*** Material for this task ***

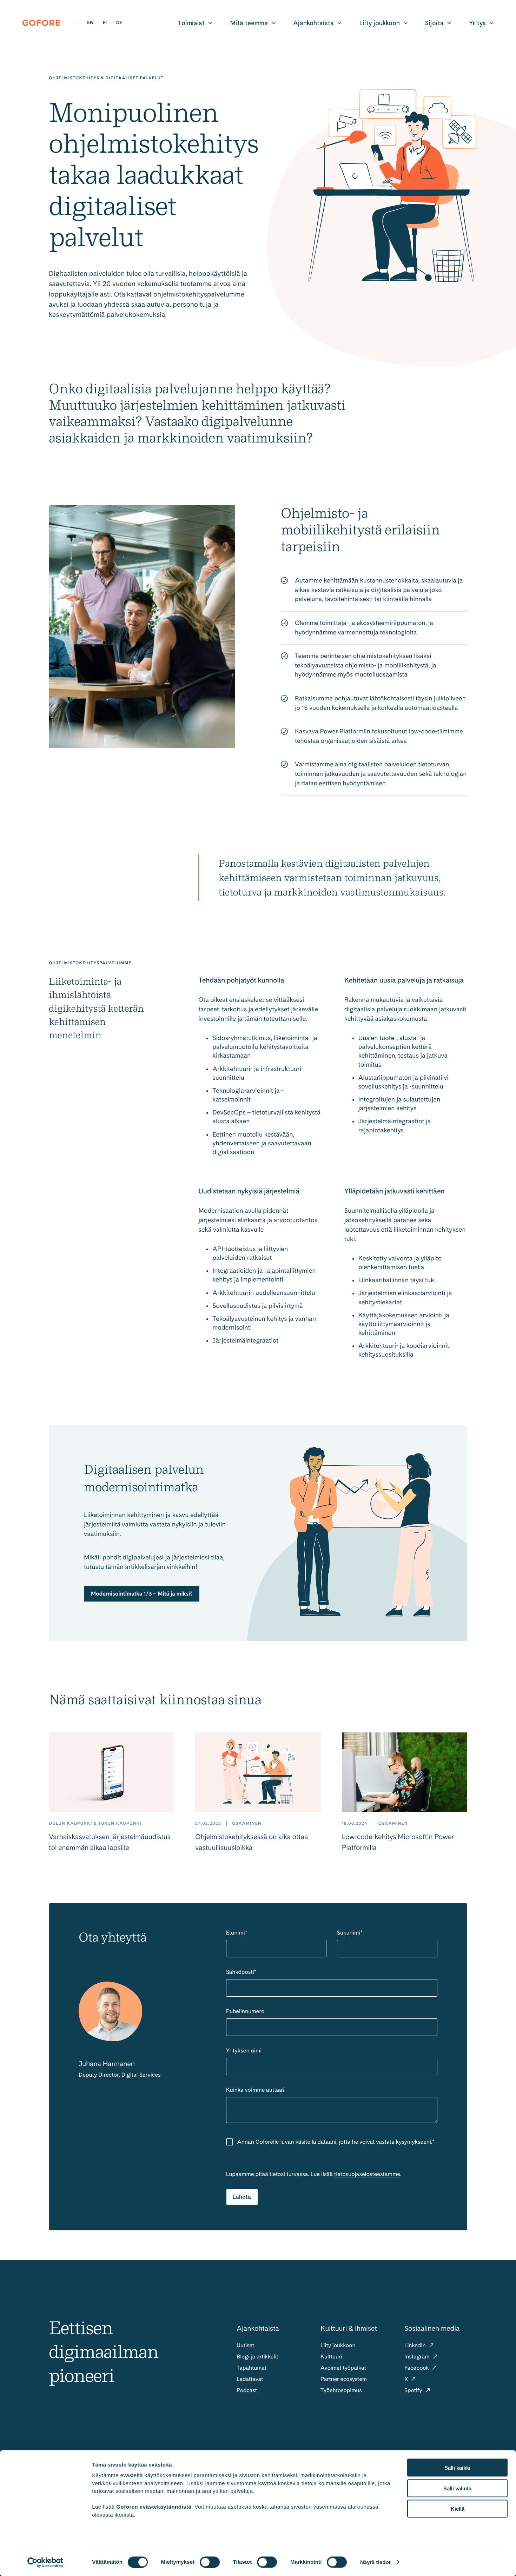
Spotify (414, 2390)
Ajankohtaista (313, 23)
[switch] (210, 2562)
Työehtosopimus (341, 2390)
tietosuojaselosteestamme (367, 2174)
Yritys (477, 23)
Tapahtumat (251, 2367)
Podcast (247, 2390)
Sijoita (434, 23)
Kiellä (457, 2509)
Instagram (417, 2356)
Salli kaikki (457, 2468)
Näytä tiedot (375, 2562)
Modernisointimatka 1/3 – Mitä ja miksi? (141, 1593)
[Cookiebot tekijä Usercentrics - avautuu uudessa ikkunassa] (45, 2562)
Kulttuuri (331, 2356)
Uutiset (245, 2345)
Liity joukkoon (379, 23)
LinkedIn (415, 2345)
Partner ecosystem (343, 2379)
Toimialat (191, 23)
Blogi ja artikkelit (257, 2356)
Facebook (417, 2367)
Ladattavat (250, 2379)
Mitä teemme (249, 23)
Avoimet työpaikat (343, 2367)
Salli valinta (457, 2488)
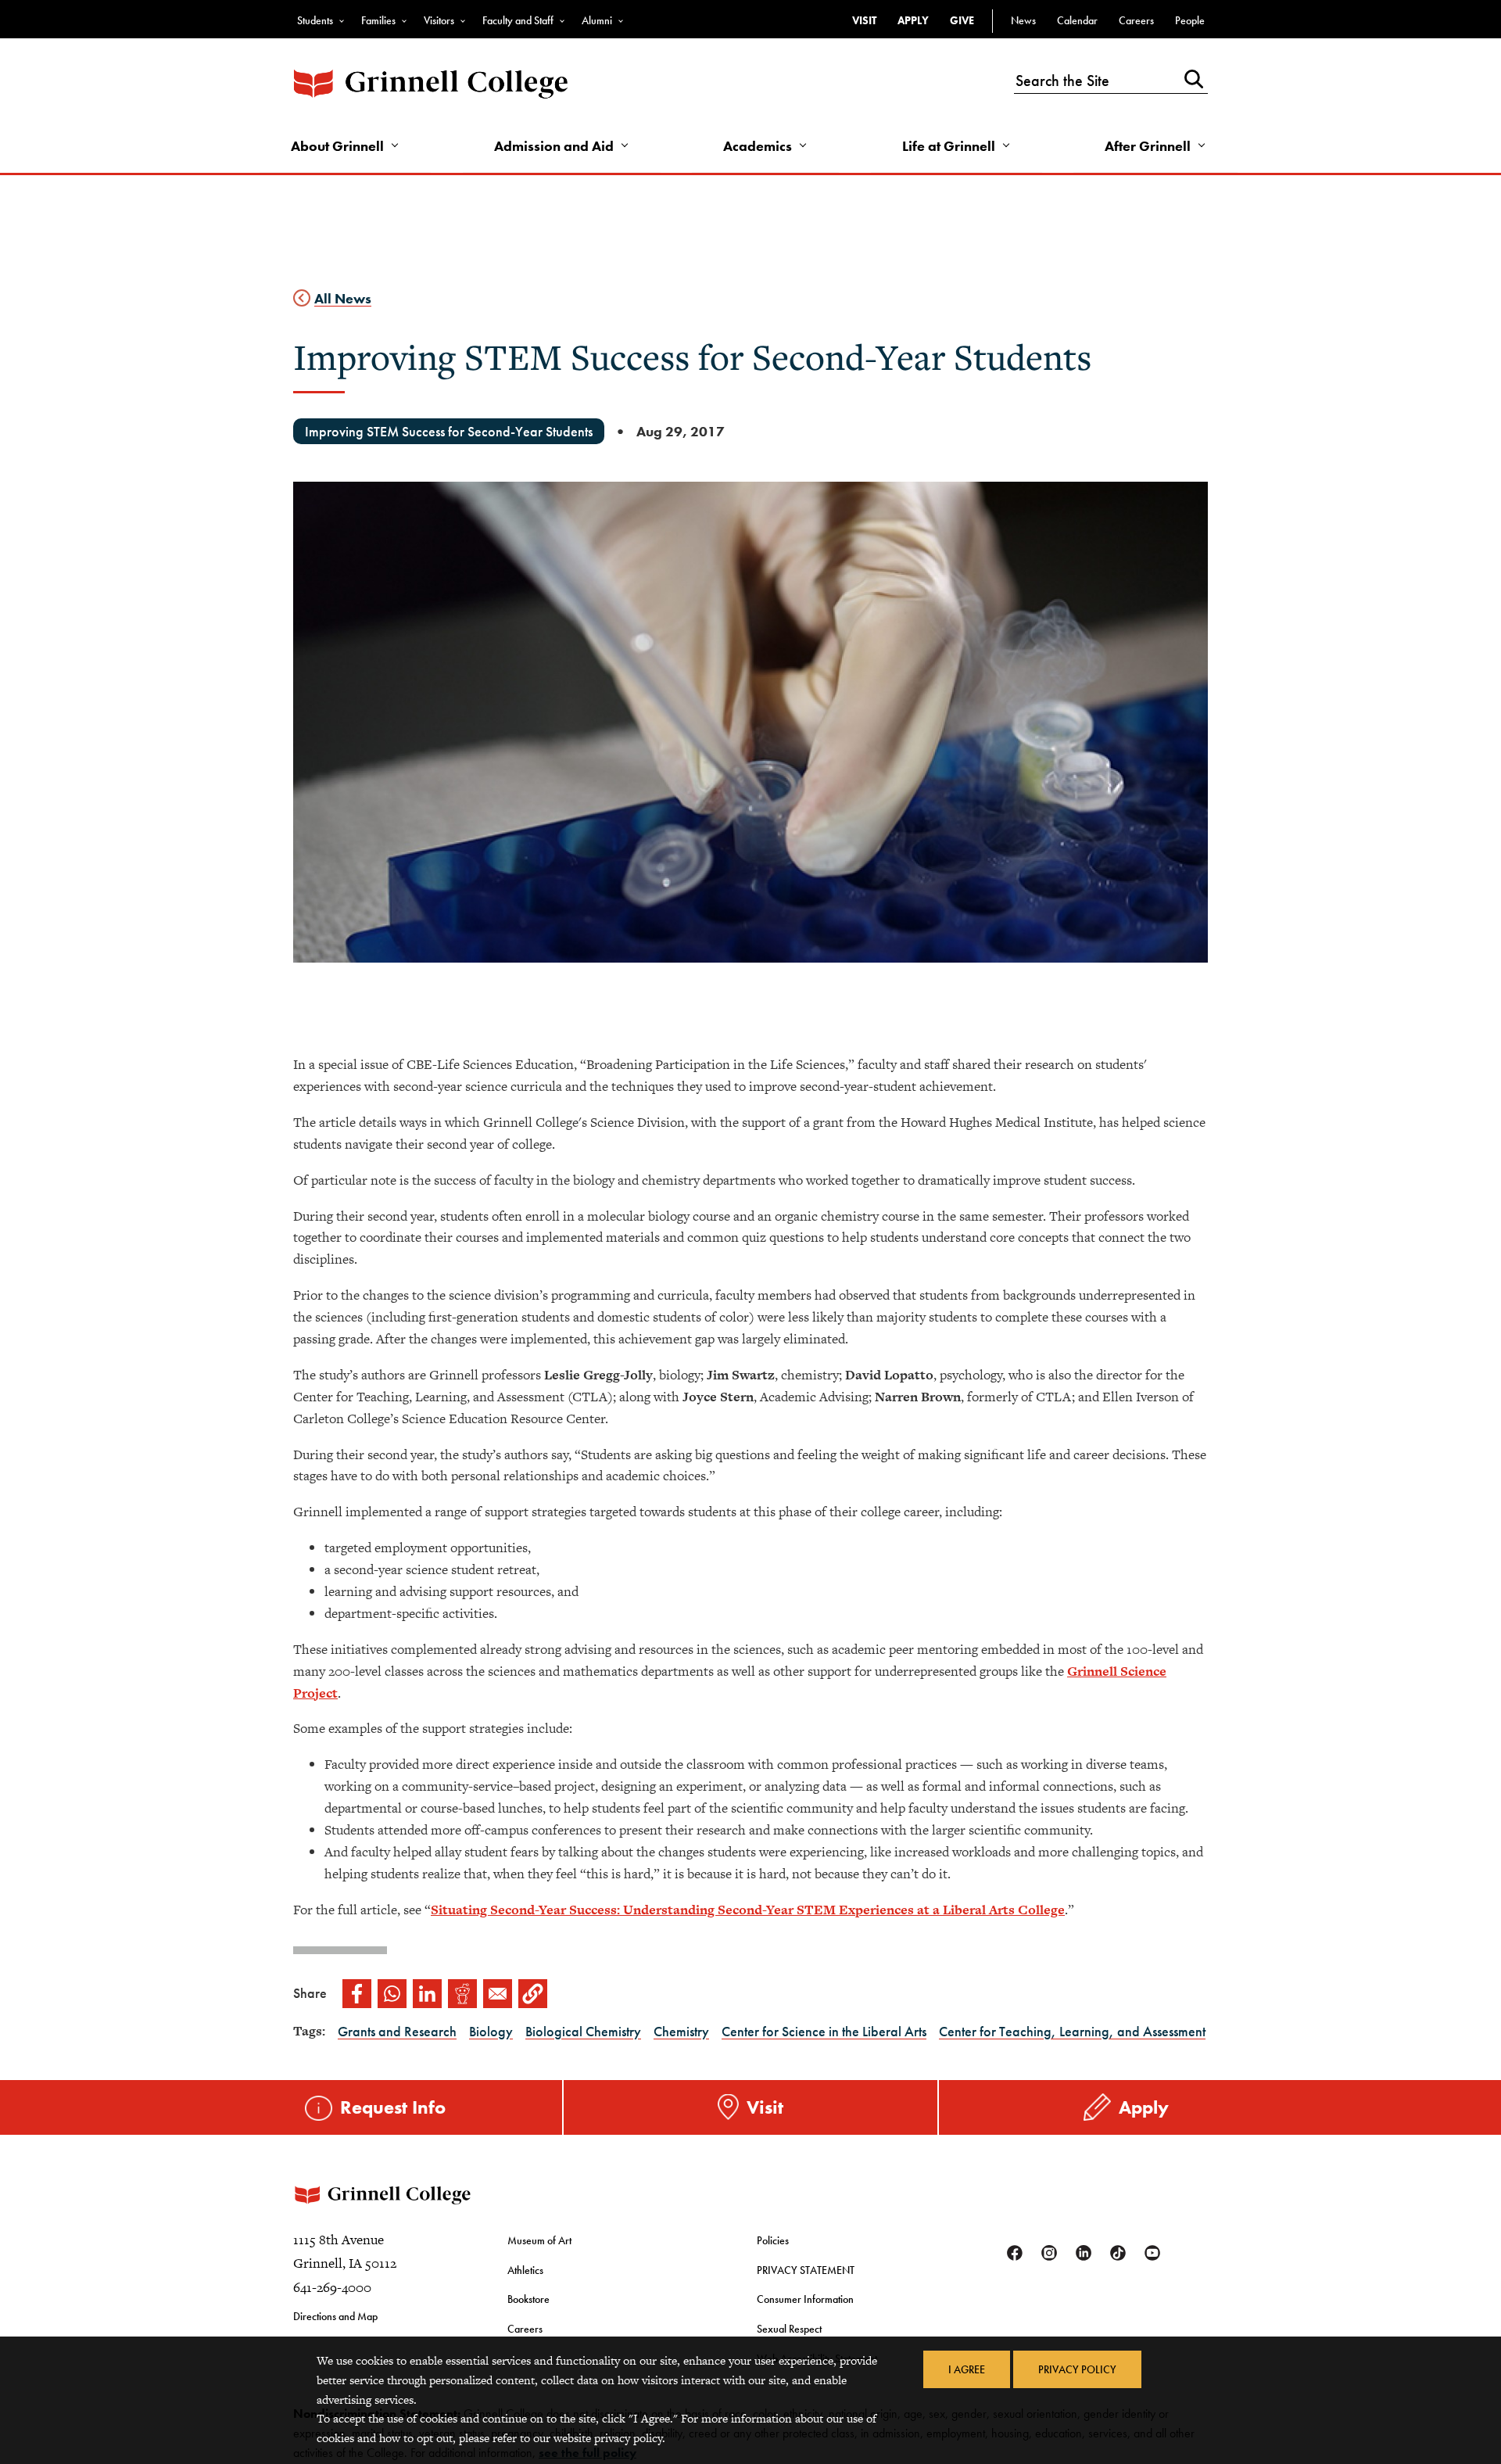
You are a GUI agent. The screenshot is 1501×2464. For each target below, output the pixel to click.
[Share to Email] (497, 1993)
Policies (773, 2240)
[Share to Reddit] (462, 1993)
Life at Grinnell (948, 146)
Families (378, 20)
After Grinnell (1148, 146)
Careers (1136, 20)
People (1190, 20)
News (1023, 20)
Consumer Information (805, 2299)
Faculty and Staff (517, 20)
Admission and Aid (554, 146)
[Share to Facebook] (356, 1993)
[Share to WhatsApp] (392, 1993)
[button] (532, 1993)
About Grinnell (337, 146)
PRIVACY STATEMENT (805, 2270)
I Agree (966, 2369)
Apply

*** End of Material for this task ***

* What this task involves *
Leaving out the pictures, return the records exactly as given.

* Solution to this exercise *
Spotify (414, 2390)
Ajankohtaista (313, 23)
[switch] (210, 2562)
Työehtosopimus (341, 2390)
tietosuojaselosteestamme (367, 2174)
Yritys (477, 23)
Tapahtumat (251, 2367)
Podcast (247, 2390)
Sijoita (434, 23)
Kiellä (457, 2509)
Instagram (417, 2356)
Salli kaikki (457, 2468)
Näytä tiedot (375, 2562)
Modernisointimatka 1/3 – Mitä ja miksi? (141, 1593)
[Cookiebot tekijä Usercentrics - avautuu uudessa ikkunassa] (45, 2562)
Kulttuuri (331, 2356)
Uutiset (245, 2345)
Liity joukkoon (379, 23)
LinkedIn (415, 2345)
Partner ecosystem (343, 2379)
Toimialat (191, 23)
Blogi ja artikkelit (257, 2356)
Facebook (417, 2367)
Ladattavat (250, 2379)
Mitä teemme (249, 23)
Avoimet työpaikat (343, 2367)
Salli valinta (457, 2488)
You are a GUI agent. The screenshot is 1501×2464. For each target below, output the pixel to click.
[Share to Email] (497, 1993)
Policies (773, 2240)
[Share to Reddit] (462, 1993)
Life at Grinnell (948, 146)
Families (378, 20)
After Grinnell (1148, 146)
Careers (1136, 20)
People (1190, 20)
News (1023, 20)
Consumer Information (805, 2299)
Faculty and Staff (517, 20)
Admission and Aid (554, 146)
[Share to Facebook] (356, 1993)
[Share to WhatsApp] (392, 1993)
[button] (532, 1993)
About Grinnell (337, 146)
PRIVACY STATEMENT (805, 2270)
I Agree (966, 2369)
Apply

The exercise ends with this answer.